Guidelines

I have established this blog as a means of transparency to the public, outreach to the community, and information dissemination to all who choose to look. Feedback is welcome, but because public participation is equally encouraged, appropriate language and decorum is mandatory.

Monday, December 9, 2019

County's Proactive Response to recent City of Pensacola Ransomware Attack



from staff....

“With permission from the City of Pensacola’s IT Department,   I wanted to make you aware that FDLE is assisting the City of Pensacola with a cyber-attack that occurred over the weekend. 

  Once we found out that the breach had happened, BCC-IT shut their connection to the BOC network by disabling their two connections into our network. We also performed the following over the weekend:
1.       Notified our Security Operation Center(SOC) of the event and requested they put our network on high alert. This increased our alert activity through the day and our Cyber team has been responding to the events.
2.       Notified CISA and gave the City of Pensacola their contact information.
3.       Notified DHS and talked with them over the weekend.
4.       Monitored Firewall and Antivirus logs

Today we met as a Leadership team and have performed the following:
1.       Elevated our Antivirus policy to be more aggressive
2.       Continued to monitor our Firewall and Antivirus logs
3.       Continued to receive events from (SOC).
4.       Shared information with City of Pensacola and the Sherriff’s office.

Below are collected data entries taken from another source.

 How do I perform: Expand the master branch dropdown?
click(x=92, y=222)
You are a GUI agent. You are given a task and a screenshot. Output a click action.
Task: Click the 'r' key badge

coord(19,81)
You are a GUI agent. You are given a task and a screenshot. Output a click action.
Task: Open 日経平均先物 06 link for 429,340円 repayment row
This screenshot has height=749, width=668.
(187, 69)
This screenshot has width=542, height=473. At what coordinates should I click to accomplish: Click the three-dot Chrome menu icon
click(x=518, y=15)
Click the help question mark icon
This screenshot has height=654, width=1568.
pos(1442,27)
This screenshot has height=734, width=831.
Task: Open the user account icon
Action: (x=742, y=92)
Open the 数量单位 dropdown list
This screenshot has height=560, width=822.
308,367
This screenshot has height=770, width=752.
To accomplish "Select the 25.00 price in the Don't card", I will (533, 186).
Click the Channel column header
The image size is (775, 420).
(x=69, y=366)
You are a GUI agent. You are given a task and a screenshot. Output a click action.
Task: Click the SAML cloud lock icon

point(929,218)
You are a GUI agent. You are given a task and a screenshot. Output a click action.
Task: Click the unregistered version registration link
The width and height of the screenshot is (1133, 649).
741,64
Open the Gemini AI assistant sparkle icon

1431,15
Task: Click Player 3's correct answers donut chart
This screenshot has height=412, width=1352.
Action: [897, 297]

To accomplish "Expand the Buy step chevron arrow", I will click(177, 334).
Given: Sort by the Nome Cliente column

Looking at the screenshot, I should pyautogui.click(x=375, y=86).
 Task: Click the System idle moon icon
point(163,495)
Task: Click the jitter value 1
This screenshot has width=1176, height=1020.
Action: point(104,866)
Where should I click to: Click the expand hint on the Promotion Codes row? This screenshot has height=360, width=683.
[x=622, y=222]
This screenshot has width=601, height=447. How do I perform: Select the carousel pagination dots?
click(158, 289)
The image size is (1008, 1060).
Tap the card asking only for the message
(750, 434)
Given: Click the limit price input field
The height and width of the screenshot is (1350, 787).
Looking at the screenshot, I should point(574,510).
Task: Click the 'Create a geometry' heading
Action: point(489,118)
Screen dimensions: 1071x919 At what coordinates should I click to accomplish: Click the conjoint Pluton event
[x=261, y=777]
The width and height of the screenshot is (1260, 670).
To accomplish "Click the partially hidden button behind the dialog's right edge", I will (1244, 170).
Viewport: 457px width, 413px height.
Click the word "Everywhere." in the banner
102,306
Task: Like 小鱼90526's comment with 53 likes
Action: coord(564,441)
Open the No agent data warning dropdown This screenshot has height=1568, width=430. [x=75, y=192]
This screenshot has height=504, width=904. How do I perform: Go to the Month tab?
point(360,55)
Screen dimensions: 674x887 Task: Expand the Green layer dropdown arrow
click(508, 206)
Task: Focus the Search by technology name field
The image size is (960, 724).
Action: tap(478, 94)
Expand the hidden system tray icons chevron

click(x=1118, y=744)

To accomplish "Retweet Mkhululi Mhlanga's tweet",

To provide greater protection to the County network we plan to implement the following changes:
1.       Provide alerts on all emails coming from an external source.                
2.       Turn off the ability for employees to access their Personal Email and Social Media Accounts.
3.       Upon login, users will have to click an OK to a Legal notice which will basically state they should have no expectation of privacy while using a county device.
4.       Once logged in, a machine will automatically lock after 15 minutes of inactivity.  We will have an exception group, but it will be limited to business-critical operations.
5.       Limit the use of USB devices 
6.       Limit Administrative rights
7.       Not allow users to write to their local C: Drive
8.       Require users home PC be up to date with Endpoint protection and the latest Windows Security patches before remoting into a county device
9.       Implement a county Phishing Email campaign and Security Awareness training" 


2 comments:

Anonymous said...

I understand the offensive guardrails, how about the fence post to deflect the risk to the citizens that are potential victims from this exposure so they can live in an environment of social responsibility to live their best going forward. Offense wins games, defense wins championships... a culture shift to compliment. Thank you for what you do - just another perspective.

Anonymous said...

That's Awesome! Looks like they will be doing what they should have been doing all along, as that list is all standard things that any security team should have already been doing. Not knocking what your passing along. Let's check that progress in the next six months.